§ TASK BRIEF
Count every line below that contains "type", then give that count and nothing else.

§ DATA TO EXAMINE
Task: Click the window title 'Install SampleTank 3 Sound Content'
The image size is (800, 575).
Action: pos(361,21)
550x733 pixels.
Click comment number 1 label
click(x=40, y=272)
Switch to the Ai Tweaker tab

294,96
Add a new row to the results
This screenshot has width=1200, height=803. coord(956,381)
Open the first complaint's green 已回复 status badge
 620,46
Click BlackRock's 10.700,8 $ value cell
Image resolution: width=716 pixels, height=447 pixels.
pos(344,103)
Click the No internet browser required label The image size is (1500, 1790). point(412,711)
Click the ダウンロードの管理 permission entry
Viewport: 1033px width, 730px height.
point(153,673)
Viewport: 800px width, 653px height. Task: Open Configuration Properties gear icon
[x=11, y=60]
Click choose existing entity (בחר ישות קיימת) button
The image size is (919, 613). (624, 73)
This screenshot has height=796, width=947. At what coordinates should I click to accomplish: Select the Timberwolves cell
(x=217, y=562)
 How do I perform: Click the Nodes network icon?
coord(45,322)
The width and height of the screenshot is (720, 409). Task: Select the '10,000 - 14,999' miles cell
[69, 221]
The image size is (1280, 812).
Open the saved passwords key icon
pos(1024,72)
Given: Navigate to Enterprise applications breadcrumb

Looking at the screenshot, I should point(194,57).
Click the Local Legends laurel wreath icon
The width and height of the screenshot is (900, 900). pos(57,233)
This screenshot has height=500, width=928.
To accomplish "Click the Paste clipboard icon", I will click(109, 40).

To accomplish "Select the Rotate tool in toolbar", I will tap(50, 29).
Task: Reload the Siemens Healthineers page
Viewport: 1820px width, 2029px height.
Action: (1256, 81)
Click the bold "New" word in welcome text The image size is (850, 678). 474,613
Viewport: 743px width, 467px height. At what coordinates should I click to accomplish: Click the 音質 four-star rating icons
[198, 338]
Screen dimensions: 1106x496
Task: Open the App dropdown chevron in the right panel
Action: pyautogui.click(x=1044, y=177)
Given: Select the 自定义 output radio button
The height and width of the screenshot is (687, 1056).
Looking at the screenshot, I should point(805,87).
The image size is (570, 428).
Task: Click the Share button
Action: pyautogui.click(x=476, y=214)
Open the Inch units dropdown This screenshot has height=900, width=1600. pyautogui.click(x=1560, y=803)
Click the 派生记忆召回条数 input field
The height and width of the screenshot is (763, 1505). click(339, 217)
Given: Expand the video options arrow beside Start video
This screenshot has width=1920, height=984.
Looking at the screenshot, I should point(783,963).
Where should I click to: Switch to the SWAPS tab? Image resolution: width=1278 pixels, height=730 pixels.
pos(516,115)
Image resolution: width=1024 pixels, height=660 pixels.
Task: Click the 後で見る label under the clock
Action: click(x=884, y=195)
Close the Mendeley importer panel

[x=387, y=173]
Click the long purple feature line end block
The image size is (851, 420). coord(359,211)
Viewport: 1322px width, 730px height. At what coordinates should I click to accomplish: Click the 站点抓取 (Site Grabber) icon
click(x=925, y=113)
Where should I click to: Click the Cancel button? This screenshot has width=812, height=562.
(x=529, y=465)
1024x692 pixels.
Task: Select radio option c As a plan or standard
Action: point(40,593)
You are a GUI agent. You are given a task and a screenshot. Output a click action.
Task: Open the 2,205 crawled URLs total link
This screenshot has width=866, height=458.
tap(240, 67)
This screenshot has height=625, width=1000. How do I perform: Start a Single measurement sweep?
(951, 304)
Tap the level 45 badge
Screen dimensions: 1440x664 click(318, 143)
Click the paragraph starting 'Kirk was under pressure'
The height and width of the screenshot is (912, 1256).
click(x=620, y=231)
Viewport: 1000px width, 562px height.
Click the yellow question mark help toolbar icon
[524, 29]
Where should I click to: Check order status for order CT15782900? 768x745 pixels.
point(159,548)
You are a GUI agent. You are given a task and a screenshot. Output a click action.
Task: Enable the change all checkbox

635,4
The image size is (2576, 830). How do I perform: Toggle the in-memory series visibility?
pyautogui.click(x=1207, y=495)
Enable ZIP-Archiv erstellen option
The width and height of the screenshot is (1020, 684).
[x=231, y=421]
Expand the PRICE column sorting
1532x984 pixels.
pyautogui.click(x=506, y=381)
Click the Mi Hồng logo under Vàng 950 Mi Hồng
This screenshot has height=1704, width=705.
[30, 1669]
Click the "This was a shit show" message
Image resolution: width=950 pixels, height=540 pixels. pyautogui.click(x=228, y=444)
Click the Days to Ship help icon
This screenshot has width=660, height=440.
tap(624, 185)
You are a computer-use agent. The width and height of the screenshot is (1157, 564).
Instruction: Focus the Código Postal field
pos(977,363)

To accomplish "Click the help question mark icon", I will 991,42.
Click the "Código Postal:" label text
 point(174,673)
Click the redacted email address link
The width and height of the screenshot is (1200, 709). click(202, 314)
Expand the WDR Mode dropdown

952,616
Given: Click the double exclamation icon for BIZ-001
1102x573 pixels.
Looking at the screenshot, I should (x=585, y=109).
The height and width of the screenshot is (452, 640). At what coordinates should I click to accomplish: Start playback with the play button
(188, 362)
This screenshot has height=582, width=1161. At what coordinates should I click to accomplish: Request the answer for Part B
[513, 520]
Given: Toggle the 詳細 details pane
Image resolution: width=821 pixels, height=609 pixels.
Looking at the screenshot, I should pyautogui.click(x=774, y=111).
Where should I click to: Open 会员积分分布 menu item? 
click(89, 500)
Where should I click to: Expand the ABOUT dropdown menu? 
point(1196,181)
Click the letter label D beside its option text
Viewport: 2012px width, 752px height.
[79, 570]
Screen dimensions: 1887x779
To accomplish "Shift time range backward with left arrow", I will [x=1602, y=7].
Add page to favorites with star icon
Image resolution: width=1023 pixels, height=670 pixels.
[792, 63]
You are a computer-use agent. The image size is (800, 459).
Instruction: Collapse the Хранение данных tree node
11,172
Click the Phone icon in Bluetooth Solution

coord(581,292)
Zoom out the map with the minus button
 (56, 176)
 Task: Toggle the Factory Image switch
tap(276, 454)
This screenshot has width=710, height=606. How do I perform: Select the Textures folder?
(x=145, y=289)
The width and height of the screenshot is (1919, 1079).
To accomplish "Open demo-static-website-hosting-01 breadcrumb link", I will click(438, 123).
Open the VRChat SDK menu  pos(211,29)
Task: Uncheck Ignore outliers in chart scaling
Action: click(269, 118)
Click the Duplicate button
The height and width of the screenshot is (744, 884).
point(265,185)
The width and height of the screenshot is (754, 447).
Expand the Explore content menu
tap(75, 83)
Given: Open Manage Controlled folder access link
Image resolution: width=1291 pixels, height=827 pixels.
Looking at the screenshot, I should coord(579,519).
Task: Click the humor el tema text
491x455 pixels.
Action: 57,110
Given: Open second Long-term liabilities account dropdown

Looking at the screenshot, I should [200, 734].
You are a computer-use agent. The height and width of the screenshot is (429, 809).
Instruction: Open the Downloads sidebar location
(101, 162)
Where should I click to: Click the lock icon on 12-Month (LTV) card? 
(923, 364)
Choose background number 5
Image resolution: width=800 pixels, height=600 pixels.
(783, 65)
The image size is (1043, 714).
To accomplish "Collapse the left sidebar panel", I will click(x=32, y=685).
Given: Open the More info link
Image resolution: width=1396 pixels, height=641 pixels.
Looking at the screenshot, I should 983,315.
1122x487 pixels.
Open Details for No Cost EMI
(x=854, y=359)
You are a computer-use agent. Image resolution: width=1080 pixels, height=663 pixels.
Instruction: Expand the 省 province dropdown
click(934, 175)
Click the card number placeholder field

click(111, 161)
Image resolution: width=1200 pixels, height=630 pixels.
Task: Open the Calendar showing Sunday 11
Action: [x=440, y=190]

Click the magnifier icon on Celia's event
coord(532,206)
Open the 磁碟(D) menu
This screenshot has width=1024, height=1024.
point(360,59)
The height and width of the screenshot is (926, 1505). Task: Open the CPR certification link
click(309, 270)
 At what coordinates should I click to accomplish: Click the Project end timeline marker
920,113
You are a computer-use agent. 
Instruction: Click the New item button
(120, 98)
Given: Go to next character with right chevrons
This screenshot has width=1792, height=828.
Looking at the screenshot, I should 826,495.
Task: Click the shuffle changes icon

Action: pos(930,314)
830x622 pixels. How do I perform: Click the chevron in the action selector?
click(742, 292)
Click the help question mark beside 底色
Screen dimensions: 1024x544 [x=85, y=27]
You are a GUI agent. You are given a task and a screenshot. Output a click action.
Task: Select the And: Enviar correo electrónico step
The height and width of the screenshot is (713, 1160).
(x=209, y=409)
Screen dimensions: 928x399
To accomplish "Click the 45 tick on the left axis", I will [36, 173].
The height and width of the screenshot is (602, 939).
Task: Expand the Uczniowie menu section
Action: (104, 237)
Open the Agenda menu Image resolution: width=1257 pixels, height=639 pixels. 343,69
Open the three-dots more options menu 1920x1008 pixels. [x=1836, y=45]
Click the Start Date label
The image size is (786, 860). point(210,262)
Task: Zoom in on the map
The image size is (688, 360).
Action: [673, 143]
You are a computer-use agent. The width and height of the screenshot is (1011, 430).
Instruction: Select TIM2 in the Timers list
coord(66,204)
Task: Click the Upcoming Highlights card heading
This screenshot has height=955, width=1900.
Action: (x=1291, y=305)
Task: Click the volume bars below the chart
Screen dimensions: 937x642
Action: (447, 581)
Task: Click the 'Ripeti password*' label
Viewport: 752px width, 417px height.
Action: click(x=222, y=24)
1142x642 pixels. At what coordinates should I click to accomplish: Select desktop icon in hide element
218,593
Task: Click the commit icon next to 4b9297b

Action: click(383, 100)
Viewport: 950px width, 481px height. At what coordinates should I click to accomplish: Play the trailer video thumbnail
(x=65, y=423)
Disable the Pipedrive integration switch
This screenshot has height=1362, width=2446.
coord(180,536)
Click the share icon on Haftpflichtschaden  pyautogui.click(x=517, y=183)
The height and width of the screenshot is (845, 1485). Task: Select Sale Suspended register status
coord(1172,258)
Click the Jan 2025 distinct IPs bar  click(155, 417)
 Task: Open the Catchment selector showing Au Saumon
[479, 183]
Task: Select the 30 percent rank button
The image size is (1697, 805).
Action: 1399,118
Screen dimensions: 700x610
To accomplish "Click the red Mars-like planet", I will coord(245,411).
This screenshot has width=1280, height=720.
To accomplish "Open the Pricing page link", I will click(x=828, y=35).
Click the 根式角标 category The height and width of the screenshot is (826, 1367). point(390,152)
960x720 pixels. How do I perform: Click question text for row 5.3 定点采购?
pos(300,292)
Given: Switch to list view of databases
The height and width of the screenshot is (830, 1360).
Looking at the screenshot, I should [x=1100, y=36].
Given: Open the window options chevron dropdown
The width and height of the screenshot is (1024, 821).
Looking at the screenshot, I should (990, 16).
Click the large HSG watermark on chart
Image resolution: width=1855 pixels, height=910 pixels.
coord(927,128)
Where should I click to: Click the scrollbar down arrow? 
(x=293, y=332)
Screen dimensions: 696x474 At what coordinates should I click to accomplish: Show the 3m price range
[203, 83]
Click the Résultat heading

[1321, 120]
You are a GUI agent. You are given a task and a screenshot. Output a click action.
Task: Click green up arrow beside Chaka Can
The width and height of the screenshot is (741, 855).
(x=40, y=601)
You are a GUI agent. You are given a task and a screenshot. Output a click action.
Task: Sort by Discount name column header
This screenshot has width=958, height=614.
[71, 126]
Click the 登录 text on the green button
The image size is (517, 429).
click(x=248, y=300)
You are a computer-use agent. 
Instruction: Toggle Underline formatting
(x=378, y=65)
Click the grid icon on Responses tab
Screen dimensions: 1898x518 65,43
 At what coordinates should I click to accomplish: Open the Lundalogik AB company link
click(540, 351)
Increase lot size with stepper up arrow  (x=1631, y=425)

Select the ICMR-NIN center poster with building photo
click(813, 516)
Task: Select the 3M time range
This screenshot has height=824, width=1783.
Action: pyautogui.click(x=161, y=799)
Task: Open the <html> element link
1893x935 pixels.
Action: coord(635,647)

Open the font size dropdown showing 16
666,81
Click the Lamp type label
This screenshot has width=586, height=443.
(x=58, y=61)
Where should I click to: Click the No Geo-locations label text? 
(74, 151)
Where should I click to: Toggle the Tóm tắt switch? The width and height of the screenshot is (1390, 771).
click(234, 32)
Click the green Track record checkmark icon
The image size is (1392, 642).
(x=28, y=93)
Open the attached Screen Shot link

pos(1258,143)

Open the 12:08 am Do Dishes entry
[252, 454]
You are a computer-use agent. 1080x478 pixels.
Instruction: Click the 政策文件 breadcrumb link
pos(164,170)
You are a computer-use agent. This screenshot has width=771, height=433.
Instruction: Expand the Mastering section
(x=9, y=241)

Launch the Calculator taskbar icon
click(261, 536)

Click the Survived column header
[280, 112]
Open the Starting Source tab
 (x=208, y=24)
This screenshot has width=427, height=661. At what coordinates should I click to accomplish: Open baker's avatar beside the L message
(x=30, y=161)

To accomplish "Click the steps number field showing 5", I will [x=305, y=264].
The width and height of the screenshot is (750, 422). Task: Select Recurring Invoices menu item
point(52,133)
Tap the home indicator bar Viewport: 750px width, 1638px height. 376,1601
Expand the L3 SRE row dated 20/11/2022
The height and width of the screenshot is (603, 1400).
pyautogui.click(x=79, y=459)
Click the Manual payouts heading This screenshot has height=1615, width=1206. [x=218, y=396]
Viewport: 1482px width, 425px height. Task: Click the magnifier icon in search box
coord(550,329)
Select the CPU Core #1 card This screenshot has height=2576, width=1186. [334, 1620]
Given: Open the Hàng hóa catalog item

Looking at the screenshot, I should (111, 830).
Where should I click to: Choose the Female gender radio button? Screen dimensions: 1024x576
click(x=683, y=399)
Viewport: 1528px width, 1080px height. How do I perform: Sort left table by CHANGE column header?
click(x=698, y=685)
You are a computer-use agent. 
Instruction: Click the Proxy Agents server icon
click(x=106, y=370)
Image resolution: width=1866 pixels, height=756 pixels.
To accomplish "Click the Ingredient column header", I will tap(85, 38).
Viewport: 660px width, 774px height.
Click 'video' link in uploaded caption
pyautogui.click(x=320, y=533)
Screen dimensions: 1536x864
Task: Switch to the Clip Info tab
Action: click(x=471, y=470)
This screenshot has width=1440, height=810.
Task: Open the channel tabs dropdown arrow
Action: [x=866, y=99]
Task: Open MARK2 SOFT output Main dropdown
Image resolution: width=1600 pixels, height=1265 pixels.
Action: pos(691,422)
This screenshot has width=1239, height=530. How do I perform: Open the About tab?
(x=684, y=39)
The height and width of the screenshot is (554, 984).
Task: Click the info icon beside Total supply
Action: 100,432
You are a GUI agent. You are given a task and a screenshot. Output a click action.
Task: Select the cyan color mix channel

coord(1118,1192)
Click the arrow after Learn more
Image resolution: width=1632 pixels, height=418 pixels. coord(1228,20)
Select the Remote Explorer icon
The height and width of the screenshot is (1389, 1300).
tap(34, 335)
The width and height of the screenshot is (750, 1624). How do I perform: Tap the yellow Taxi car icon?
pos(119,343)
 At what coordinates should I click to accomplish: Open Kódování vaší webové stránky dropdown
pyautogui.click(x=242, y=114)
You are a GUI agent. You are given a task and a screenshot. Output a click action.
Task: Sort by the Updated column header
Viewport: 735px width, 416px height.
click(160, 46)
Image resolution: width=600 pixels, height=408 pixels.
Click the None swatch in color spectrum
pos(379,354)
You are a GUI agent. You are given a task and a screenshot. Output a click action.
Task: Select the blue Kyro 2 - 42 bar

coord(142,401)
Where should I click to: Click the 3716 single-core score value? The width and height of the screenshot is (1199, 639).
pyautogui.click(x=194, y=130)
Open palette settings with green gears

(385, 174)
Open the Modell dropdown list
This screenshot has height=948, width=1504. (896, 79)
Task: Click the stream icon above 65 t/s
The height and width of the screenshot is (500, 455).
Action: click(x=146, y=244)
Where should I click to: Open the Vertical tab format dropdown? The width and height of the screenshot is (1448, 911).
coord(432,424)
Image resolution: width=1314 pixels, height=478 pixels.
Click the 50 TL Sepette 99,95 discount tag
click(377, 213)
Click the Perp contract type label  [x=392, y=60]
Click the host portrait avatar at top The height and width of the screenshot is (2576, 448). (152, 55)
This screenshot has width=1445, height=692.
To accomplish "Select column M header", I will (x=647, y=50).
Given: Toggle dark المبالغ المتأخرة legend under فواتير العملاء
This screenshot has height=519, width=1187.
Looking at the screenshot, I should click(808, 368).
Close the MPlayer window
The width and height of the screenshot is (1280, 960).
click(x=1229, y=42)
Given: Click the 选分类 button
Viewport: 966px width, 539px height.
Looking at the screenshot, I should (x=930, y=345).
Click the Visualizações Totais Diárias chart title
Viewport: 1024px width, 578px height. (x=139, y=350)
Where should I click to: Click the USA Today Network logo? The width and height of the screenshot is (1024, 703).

§ EXERCISE RESULT
2